Translation is embodied as either a linear motion or a spooling
motion where the graphenic material is wound on to a spool as it is
grown. The method may also be practiced wherein more than one
preformed graphenic substrate and a single templating structure per
preformed graphenic substrate are used to simultaneously grow more
than one new graphenic material. One skilled in the art will
recognize that graphene, graphenic materials, CNTs, and like
structures possess similar chemical reactivity, and the methods of
the present disclosure may be used interchangeably for templated
growth on these entities through minimal modifications of the
disclosure provided herein. Generation of reactive atoms in the
fluid phase may be accomplished herein by several different
methods, the advantages of which for a given application will be
easily recognizable to those of skill in the art.
[0018] When the templated growth of graphenic materials is
practiced as described herein, a number of advantages are realized
for the production of graphenic materials, CNTs, and related
structured materials. CNTs produced by this method may be SWCNTs or
MWCNTs. DWCNTs are exemplary of MWCNTs. Templated growth
accomplishes production of graphenic materials on a pre-existing
substrate, wherein van der Waals and Pauli interactions between the
template structure and the graphenic substrate define the topology
of the graphenic material produced. In particular, production of
CNTs under templated growth conditions allows CNTs to be produced
that are free of lattice defects and maintain the chirality of the
template CNT. Another advantage of the present method is that if
either the templating structure, graphenic substrate, or both are
translated during addition of atoms to the graphenic substrate,
graphenic materials of arbitrary length may be produced from a
fixed length templating structure, provided that the graphenic
substrate maintains contact with the templating structure. The
disclosure herein describes a method to produce CNTs of arbitrary
length from a fixed length templating structure. The CNTs produced
as described herein have their positions defined at two fixed
points, such that the CNTs may be advantageously handled with high
precision through mechanical manipulation methods known to those
having skill in the art. The methods described herein may be
readily conducted in parallel to provide two- and three-dimensional
arrays composed of multiple CNTs.
[0019] While most of the terms used herein will be recognizable to
those having skill in the art, the following definitions are
nevertheless put forth to aid in the understanding of the present
disclosure. It should be understood, however, that when not
explicitly defined, terms should be interpreted as adopting a
meaning presently accepted by those of skill in the art.
[0020] "Graphene," as defined herein, is a single sheet of carbon
atoms covalently bonded in a two-dimensional hexagonal lattice. A
graphene sheet may be viewed as a crystal basal plane bounded by
termination of the crystal at a lattice edge.

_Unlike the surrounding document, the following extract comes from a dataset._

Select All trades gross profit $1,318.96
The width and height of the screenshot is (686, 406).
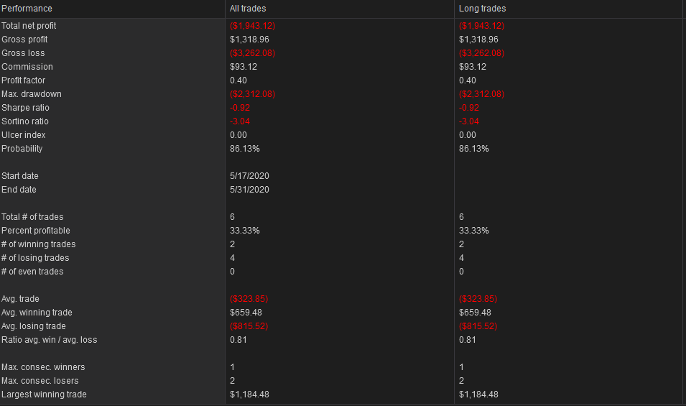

[0021] "Graphite," as defined herein, is an ordered collection of
graphene sheets stacked on top of one another to form a crystalline
structure with van der Waals forces interacting between the
graphene sheets and covalent bonding forces interacting within the
graphene sheets. Although this definition is true for perfect
crystals, in reality graphite has a small percentage of covalent
linkages between the graphene sheets.
[0022] "Template or templating structure," as defined herein, is an
entity that determines the geometry of produced graphenic materials
by providing a reduced energy pathway for growth of said graphenic
materials. The interaction of the graphenic lattice and template is
such that no persistent covalent bonding is produced between the
two. Such interaction is achieved through non-covalent forces,
including, but not limited, to van der Waals and Pauli
interactions.
[0023] "Reduced energy contact," as defined herein is the condition
wherein non-covalent forces, including, but not limited to, van der
Waals and Pauli exclusion forces, lead to a local potential minima
as two bodies are brought to an interatomic distance wherein the
potential energy between them is near this minima. In the reduced
energy contact, the contacted system is reduced in energy compared
to the energy of the two separated bodies. The interatomic distance
of the reduced energy contact is defined with respect to a spacing
between nuclei.
[0024] "Array," as defined herein is a two-dimensional or
three-dimensional arrangement of graphenic material structures.
[0025] "Pirhana," as defined herein is a mixture of sulfuric acid
and hydrogen peroxide.
[0026] The graphenic materials in the present disclosure may
constitute graphene, multiple layers of graphene, all-carbon
graphenic materials, non-carbon graphenic materials, and graphenic
materials having both carbon and non-carbon atoms. Graphenic
materials are particularly embodied in one instance by CNTs.
Graphenic materials may be utilized to form graphenic substrates
suitable for templated growth. Graphenic materials may be composed
of hexagonal lattices of carbon. Graphenic materials are
illustrative of substrates herein. It will be understood that other
substrate materials which form hexagonal lattices, such as
two-dimensional boron nitride are contemplated. Further, materials
which form hexagonal lattices mixed with another geometric shape
(e.g a triangular lattice), such as elemental boron, are
contemplated. One skilled in the art will recognize that simple
modifications of the methods described herein may be utilized to
template non-carbon atoms on to all-carbon graphenic substrates or
carbon atoms on to non-carbon graphenic substrates.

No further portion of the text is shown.